▶ **Problem statement**: From the forum post below about slow search suggestions, reproduce the passage between "Hi David, I" and "on both fields.", inclusive, word for word.
===== Page text
Hi David, I discovered something new today. I now have reason to believe that the problem is not with the search itself but on initialization. Every time I clear the cache, any query with terms aggregation take around 5 seconds. However, this only happens once per field. For example, if I take the suggestions for Consignee.Name with keyword apple, it will take 5 seconds. On the second try, however, whatever keyword you use will take less than a second (e.g. I used tide, for Consignee). However, when I take suggestions for the Shipper.Name instead, it goes back to 5 seconds. All subsequent suggestions with Shipper.Name and Consignee.Name takes less than 1 second after making the initial search on both fields.
==========
===== Items
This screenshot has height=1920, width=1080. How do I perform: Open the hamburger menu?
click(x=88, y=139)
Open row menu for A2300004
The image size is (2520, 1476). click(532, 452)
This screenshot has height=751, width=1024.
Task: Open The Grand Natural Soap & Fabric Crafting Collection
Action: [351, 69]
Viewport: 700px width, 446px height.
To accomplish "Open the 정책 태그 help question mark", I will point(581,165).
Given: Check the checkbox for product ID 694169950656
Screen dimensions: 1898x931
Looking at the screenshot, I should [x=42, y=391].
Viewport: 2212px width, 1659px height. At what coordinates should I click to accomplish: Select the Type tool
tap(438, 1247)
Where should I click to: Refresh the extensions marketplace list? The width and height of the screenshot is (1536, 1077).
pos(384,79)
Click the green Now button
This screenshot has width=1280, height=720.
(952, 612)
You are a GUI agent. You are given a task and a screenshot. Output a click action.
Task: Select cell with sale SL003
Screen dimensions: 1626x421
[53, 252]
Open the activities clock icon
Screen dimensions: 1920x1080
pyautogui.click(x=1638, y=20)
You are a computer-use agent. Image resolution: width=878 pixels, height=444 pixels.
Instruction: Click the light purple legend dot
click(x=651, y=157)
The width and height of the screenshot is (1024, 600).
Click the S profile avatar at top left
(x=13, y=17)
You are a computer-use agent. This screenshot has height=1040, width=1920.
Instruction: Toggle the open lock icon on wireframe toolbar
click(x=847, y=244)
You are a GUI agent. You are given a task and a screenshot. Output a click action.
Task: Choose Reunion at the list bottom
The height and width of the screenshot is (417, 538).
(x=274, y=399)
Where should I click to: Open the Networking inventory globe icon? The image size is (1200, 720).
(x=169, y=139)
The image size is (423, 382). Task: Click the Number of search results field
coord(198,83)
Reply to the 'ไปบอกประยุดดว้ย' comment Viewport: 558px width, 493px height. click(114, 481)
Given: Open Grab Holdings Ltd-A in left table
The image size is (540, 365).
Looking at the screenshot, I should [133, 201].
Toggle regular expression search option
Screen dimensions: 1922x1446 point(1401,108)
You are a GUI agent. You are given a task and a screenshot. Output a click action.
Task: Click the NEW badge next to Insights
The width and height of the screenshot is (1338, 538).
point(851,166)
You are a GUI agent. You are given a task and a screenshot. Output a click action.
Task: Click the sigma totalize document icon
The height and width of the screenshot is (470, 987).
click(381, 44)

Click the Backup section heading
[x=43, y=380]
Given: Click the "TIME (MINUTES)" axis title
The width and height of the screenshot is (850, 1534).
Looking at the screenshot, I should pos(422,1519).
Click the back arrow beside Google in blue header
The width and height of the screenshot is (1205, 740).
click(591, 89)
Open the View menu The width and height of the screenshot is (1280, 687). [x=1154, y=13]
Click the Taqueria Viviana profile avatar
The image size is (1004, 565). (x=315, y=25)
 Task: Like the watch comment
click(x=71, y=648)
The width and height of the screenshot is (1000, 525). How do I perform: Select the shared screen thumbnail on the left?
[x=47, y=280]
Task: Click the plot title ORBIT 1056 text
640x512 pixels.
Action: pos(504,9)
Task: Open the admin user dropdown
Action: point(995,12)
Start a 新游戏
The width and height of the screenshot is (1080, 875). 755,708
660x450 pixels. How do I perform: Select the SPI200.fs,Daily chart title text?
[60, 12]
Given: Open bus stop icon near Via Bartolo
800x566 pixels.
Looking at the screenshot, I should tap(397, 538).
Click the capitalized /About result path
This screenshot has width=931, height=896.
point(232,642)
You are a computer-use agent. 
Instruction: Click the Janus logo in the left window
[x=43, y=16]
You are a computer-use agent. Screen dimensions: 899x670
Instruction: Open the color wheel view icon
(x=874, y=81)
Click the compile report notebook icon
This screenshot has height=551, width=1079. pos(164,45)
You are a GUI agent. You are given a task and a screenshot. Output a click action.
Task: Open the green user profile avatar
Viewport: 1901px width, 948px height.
==========
▶ **Reply**:
Hi David, I discovered something new today. I now have reason to believe that the problem is not with the search itself but on initialization. Every time I clear the cache, any query with terms aggregation take around 5 seconds. However, this only happens once per field. For example, if I take the suggestions for Consignee.Name with keyword apple, it will take 5 seconds. On the second try, however, whatever keyword you use will take less than a second (e.g. I used tide, for Consignee). However, when I take suggestions for the Shipper.Name instead, it goes back to 5 seconds. All subsequent suggestions with Shipper.Name and Consignee.Name takes less than 1 second after making the initial search on both fields.